使用神经网络驱动的基于模型的强化学习[译]

图1.经过学习的神经网络动态模型能使一个六足机器人学会遵循既定的轨迹运行,并且只需要17分钟的实际经验。

实现机器人在现实世界的自主行动是困难的。真的,十分困难。即使配备昂贵的机器人和世界一流的研究人员,机器人仍然难以在复杂的、非结构化的环境中进行自主地导航和交互。

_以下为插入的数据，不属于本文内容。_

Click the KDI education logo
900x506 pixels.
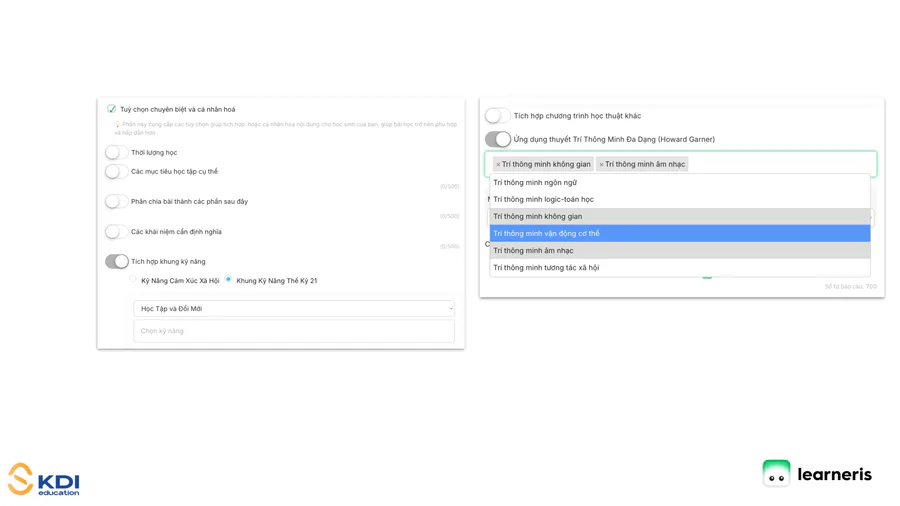coord(44,480)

为什么世界上没有自主机器人呢?因为实现能适应我们世界所有复杂情况的工程系统是极其困难的。从非线性动力学,局部可观测性到不可预测的地形以及传感器故障,机器人特别容易受墨菲定律的影响:任何可能出错的地方都会出错。在解决墨菲定律的办法上,我们选择利用这种失败的可能性,让我们的机器人在失败中进行学习,而不是通过给机器人可能遇到的情况一一进行编程。从经验中学习控制策略的优势是明显的,因为与手工设计的控制方式相比,能够根据更多的数据进行调整和改进。因此,当遇到会发生故障的场景时,尽管机器人仍然会出错,但经过学习的控制器有望在下一次出现类似的情况时纠正它的错误。为了应对现实世界中任务的复杂性,目前基于学习的方法通常会使用深度神经网络。这些应用了深度神经网络的方法很强大,但在利用数据的有效性上却显得不足:这些基于反复试验的机器人仍然会失败。失败两次、三次,并且通常是成千上万次。现代深度强化学习方法的样本无效性是在现实世界中利用学习型方法的主要瓶颈之一。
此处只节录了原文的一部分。